If you suspect the hydrometer is bad, put it in some water and see if it reads 1.000

as for heating up your must, some use aquarium heaters right in the must. I put the bucket in a tub of water and put the heater in the water.


----------



## chasemandingo (May 4, 2013)

Good idea on the aquarium heaters. Good idea on the hydrometer too. I am wondering if it is unheard of for the s.g. to drop that rapidly? Thanks again for any replies!


----------



## seth8530 (May 4, 2013)

No, it is not unheard of for your SG to drop that rapidly. It just means you have a strong fermentation. I imagine the reason why your fermentation is zooming by so fast is because you most likely skipped much of the lag phase by first building up a strong starter. 

Adding yeast on later will likely have 0 to none effect on your fermentation since your fermentation was already going so strong and you already built up a strong colony in the must. Yeast tends to reach an equilibrium point in a must and does not tend to really grow way past that.

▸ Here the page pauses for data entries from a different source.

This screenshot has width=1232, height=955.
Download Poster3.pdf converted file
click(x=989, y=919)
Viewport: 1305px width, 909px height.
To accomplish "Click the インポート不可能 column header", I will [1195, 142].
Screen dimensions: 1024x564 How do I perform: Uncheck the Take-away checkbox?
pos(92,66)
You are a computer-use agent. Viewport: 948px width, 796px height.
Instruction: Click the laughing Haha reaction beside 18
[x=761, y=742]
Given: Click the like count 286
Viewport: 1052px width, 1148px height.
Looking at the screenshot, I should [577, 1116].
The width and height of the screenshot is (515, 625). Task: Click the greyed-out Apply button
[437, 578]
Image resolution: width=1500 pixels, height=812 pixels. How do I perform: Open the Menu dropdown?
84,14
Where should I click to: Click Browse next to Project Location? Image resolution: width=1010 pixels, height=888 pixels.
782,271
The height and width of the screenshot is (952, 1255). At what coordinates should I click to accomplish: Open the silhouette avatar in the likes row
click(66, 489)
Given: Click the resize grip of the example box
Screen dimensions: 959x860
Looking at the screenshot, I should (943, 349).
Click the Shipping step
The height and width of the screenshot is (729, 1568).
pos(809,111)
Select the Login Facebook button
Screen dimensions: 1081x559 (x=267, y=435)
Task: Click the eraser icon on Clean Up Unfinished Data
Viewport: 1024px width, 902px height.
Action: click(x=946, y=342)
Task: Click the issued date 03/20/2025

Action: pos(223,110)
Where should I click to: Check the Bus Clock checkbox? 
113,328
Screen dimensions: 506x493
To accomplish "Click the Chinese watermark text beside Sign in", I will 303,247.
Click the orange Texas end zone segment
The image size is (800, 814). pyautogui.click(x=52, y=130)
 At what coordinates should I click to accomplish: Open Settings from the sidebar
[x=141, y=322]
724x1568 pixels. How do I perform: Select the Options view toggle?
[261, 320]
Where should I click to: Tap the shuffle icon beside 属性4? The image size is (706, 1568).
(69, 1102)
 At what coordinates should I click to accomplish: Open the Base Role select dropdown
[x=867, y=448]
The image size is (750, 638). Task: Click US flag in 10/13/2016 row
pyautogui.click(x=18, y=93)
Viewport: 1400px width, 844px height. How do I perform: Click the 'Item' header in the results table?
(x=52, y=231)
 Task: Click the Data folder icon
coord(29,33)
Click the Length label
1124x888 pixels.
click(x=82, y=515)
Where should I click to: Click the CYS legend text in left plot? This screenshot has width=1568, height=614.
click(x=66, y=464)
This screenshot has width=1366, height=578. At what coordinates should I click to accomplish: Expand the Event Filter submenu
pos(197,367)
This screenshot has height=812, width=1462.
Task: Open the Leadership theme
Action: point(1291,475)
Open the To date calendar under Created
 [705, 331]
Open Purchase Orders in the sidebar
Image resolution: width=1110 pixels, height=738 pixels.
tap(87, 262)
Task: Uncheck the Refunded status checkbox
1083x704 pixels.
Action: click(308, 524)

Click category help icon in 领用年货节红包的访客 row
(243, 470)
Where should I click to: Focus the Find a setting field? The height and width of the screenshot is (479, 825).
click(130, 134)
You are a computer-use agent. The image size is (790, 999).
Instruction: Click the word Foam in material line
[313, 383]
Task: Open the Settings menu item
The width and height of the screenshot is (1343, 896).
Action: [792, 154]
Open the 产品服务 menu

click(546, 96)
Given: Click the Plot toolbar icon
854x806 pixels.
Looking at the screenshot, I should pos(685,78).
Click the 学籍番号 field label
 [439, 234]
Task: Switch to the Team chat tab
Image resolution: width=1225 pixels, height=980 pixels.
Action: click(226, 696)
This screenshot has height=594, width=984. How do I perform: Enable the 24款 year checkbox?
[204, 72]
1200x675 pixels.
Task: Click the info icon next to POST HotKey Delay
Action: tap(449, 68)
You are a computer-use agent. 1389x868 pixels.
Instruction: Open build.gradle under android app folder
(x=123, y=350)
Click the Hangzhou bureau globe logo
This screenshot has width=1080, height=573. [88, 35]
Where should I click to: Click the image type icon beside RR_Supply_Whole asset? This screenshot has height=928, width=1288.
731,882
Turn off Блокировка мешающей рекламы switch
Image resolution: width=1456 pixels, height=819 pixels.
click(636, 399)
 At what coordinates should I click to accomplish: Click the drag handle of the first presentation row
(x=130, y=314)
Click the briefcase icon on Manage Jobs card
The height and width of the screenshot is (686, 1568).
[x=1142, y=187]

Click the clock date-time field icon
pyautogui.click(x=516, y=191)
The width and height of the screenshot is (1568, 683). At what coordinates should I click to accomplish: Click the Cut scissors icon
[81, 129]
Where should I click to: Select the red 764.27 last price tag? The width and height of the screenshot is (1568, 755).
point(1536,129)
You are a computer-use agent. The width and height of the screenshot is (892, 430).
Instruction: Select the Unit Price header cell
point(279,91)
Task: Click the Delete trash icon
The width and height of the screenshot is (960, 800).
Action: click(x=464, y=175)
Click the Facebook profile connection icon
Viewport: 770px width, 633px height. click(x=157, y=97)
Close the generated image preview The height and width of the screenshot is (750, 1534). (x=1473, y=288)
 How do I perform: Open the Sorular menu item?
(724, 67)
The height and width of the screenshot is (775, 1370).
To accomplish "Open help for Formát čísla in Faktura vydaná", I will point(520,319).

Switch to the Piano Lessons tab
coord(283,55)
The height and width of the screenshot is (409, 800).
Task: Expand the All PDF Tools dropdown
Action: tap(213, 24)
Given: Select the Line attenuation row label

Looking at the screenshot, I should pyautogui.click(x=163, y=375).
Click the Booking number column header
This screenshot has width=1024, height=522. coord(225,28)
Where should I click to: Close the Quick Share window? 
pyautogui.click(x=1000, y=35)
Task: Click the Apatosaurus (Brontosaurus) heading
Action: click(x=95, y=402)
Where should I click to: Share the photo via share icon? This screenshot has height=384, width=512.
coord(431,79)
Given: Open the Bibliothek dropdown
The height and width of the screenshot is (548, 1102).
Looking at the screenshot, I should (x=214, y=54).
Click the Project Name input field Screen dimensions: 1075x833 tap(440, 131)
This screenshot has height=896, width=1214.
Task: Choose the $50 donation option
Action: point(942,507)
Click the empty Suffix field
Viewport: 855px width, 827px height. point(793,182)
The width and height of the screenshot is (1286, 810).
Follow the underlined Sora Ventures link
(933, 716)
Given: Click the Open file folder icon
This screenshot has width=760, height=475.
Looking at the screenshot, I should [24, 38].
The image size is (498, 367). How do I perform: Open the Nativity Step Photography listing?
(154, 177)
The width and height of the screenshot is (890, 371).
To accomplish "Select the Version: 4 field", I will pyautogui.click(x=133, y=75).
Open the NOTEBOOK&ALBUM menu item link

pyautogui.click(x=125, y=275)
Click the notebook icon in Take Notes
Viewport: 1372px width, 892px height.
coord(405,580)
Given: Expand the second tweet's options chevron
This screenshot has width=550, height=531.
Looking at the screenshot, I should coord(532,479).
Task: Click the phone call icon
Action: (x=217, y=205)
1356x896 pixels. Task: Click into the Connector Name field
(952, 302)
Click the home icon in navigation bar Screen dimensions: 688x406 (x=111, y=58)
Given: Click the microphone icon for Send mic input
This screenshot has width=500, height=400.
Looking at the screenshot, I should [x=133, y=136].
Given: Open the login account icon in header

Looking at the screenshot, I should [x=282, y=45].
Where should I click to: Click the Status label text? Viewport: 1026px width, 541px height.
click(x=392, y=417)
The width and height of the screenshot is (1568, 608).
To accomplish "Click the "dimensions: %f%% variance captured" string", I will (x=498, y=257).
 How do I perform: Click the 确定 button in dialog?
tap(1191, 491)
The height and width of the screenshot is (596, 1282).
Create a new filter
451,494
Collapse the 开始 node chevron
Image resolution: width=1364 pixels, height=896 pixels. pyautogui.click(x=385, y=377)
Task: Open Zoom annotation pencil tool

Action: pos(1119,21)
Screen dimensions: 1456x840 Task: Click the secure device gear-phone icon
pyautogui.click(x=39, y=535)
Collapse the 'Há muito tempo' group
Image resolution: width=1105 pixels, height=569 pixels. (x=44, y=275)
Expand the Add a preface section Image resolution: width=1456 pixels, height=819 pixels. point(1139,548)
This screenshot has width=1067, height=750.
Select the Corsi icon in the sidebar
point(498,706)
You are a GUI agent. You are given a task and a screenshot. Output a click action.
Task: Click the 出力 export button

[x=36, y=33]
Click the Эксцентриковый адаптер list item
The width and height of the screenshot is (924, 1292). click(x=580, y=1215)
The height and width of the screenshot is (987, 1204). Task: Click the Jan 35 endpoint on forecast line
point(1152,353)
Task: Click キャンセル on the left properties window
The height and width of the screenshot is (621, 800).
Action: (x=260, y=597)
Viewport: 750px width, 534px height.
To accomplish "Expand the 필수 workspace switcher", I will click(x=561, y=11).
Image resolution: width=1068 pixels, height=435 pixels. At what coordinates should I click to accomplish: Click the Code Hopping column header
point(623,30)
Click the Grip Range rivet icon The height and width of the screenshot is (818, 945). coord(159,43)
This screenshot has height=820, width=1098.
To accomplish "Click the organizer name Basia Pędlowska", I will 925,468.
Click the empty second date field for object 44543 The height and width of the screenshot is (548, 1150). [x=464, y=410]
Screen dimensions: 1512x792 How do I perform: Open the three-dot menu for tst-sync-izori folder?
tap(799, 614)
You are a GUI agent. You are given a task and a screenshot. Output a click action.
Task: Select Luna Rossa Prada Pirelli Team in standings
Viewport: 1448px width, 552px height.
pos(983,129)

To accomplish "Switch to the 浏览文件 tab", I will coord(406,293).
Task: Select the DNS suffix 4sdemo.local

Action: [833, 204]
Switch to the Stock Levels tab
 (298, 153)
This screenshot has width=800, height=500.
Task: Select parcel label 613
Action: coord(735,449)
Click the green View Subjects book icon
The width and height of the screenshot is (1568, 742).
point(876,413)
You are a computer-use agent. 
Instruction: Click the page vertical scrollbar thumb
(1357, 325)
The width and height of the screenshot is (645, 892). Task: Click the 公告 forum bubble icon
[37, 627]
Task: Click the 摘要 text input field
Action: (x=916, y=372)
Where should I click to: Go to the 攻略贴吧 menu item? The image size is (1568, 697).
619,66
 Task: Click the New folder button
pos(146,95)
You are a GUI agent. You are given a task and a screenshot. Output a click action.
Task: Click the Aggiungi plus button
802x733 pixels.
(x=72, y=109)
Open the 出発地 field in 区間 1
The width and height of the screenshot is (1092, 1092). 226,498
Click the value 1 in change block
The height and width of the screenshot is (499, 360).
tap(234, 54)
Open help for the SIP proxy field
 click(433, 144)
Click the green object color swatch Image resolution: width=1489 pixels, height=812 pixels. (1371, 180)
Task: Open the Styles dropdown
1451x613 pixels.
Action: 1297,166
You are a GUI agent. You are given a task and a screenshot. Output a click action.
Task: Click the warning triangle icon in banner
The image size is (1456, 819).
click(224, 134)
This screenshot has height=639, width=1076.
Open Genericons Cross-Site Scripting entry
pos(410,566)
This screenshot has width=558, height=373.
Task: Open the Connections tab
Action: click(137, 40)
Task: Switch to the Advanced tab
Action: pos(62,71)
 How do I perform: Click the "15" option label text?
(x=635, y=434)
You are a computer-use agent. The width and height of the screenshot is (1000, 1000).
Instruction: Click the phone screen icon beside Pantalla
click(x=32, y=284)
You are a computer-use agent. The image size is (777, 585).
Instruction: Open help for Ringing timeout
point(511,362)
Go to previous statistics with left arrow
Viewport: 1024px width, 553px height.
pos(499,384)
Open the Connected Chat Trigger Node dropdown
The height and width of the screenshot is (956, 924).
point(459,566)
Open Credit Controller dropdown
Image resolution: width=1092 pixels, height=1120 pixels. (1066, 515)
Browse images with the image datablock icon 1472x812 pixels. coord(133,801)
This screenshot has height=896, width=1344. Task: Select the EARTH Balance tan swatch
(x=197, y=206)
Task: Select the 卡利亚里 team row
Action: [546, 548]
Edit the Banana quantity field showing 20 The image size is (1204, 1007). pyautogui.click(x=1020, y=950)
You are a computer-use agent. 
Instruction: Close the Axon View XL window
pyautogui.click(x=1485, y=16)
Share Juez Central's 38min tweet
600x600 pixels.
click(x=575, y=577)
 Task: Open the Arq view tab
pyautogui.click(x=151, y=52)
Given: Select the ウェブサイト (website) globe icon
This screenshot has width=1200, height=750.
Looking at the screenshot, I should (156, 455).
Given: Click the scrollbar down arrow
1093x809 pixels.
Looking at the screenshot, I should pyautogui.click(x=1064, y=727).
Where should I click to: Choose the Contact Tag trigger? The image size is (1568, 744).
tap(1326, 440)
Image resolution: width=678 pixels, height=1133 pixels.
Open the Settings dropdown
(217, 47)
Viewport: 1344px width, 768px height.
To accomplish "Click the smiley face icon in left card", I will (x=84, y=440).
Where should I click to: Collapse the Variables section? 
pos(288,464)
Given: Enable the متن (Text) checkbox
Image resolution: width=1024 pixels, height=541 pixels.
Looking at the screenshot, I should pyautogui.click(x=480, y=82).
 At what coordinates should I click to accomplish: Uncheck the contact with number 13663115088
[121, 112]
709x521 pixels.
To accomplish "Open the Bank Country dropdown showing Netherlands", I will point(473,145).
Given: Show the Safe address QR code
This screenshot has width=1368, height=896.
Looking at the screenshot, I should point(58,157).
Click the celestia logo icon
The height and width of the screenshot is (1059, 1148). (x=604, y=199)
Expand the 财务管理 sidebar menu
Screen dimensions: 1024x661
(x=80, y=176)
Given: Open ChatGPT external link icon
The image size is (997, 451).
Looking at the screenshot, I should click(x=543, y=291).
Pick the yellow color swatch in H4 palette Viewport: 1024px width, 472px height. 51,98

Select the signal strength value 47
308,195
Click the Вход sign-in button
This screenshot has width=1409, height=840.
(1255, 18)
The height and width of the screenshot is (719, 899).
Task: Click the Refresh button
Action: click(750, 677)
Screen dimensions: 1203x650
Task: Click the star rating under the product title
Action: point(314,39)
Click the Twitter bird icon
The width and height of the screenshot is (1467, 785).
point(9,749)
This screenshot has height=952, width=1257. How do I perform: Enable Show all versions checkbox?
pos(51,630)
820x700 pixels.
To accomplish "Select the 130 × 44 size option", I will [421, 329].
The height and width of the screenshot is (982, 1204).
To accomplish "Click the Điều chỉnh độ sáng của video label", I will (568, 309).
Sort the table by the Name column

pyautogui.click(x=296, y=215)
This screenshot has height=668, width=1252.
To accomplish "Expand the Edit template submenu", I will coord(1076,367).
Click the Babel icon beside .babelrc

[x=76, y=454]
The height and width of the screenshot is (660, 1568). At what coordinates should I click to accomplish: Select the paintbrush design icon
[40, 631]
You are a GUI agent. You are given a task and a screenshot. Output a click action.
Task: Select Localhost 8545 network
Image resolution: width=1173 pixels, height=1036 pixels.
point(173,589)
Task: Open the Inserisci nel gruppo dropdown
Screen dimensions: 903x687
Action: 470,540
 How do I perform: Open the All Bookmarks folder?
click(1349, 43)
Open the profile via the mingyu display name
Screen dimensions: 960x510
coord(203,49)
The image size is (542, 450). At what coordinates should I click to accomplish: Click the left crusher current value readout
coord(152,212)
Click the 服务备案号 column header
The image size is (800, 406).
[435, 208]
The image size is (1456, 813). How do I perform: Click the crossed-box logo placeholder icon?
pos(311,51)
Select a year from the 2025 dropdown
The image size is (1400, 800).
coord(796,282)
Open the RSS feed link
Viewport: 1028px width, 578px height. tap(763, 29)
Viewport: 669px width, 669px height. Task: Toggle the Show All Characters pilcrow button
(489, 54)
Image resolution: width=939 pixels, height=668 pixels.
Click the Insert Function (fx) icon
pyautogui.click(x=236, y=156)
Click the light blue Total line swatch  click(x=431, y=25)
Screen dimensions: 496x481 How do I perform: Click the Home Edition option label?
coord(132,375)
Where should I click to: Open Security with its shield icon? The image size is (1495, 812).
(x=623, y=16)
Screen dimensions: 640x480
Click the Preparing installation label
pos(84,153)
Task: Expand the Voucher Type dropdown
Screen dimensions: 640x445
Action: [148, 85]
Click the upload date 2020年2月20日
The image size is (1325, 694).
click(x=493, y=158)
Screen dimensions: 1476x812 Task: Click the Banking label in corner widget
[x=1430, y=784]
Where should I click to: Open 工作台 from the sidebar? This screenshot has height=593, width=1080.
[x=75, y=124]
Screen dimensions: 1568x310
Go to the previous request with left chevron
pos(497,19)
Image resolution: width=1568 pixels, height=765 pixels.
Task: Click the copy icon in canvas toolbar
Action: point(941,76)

At least that is what I have heard.


BTW welcome to the forums and to a very rewarding hobby!


----------



## Julie (May 4, 2013)

Hi welcome to WineMakingTalk and I really don't anything to add with what Seth has told you


----------



## chasemandingo (May 4, 2013)

Well thank you all for your quick responses and great input. I really feel that this hobby will bring me great enjoyment over my life but will probably bring enjoyment to a lot of my friends as well!


----------



## Julie (May 4, 2013)

chasemandingo said:


> Well thank you all for your quick responses and great input. I really feel that this hobby will bring me great enjoyment over my life but will probably bring enjoyment to a lot of my friends as well!



Lo, you have no idea how addictive this is, you are going to be looking at piece of fruit and candy and think "can I ferment that" lol


----------



## seth8530 (May 4, 2013)

Julie said:


> Lo, you have no idea how addictive this is, you are going to be looking at piece of fruit and candy and think "can I ferment that" lol



Aint that the truth.. One time the local discount store had frozen sliced peaches on sale.... then not much later I was fermenting 12 gallons of peach wine.


----------



## DoctorCAD (May 4, 2013)

1 pack of yeast is all you need, and don't boil your water.


----------



## chasemandingo (May 4, 2013)

I feel ya both. I'm not even through my first skeeter pee and I have gallon zip lock bags of dandelions in the freezer. I'm also dead set on making a ginger wine, hibiscus wine, apple wine, pear wine and many more! I might as well start digging a cellar tonight lol. I have a shovel and a bottle of apricot wine made by the Amish so I think i'm set!


----------



## seth8530 (May 4, 2013)

Woah, Amish made wine? Oxymoron?


----------



## chasemandingo (May 5, 2013)

Yeah I know right? I checked my s.g. tonight and it has dropped to 1.015 and a strong yeast smell has overpowered the citrus of the lemon juice. I am under the impression that this will subside once the pee is stabilized and clarified. Is this assumption correct?


----------



## CBell (May 6, 2013)

Yeah. Mine was really yeasty at that point. Has gone back to smelling lemon-y halfway through clearing


----------